If we are to have more ICU nurses available, the State Government should fund ICU training rather than making the nurses pay the $13,000 themselves. Most must also drop from working full-time to part-time for two years to be able to study, a massive salary drop.
As an ICU specialist they start on only $7500 more ($63,589) than a nurse with six years’ experience, hardly a sufficient financial incentive to make all the study, training and lost salary worthwhile.
The incentive must be there, simply by giving ICU nurses the pay rates that properly recognise their expertise.
The responsibility would be less onerous with extra nurses, which would also translate to improved shift hours and a fairer workload.
The plans for the new RCH need to be reviewed now, after the Auditor-General reported the new Womens’ Hospital failed by 20 per cent to match the bed ratio to projected population growth.

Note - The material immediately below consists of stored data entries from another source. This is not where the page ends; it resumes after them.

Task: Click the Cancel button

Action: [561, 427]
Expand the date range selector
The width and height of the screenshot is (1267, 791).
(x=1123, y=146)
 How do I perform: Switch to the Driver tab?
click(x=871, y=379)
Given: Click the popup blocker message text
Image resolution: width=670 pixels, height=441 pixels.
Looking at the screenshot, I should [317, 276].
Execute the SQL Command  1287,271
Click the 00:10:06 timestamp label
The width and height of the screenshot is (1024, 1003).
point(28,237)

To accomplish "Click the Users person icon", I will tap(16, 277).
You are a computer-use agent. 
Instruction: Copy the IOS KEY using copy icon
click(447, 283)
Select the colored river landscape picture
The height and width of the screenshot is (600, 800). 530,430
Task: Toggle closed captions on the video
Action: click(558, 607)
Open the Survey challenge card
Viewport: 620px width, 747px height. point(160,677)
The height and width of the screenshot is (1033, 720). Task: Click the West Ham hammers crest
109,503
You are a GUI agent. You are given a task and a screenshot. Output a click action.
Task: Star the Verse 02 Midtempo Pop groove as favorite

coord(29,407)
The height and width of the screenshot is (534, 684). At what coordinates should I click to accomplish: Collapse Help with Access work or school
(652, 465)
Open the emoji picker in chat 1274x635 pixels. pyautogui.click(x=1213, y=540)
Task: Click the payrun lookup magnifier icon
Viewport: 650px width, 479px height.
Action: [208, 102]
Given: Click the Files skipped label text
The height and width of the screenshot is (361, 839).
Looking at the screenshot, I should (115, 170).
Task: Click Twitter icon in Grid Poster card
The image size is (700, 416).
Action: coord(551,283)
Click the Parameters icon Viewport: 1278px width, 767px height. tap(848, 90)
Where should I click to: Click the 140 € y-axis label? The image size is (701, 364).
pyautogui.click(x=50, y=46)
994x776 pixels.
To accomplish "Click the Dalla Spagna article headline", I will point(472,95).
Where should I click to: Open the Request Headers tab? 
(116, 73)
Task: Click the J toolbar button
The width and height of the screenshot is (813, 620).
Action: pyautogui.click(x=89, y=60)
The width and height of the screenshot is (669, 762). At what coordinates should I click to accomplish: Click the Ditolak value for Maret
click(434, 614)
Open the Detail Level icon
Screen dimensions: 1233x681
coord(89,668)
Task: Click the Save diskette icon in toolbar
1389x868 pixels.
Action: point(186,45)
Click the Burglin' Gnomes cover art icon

Now is the time, before the new RCH is completed, to determine whether it is adequate for the state’s — and nation’s — growing cardiac requirements.
Proper planning and funding, for medical staff and facilities, is the key right now to prevent families from having to endure future cancellations.
After all, Victoria would like to think it can maintain world’s best practice in looking after our children.
Surgery is not scheduled at random.
Making sure it happens when planned ensures it is performed at the optimal time for each patient and guarantees cardiology staff can adequately plan.
It would also ensure that the cardiology area’s needs weren’t adversely affecting other RCH patients.
Heart disease kills four kids a week.
It is up to the Victorian Government and the Federal Government to work out their funding formula, to truly end their “blame game”.
Heart disease is heart breaking enough for any family, without having to endure the trauma of multiple cancellations of action to fix it.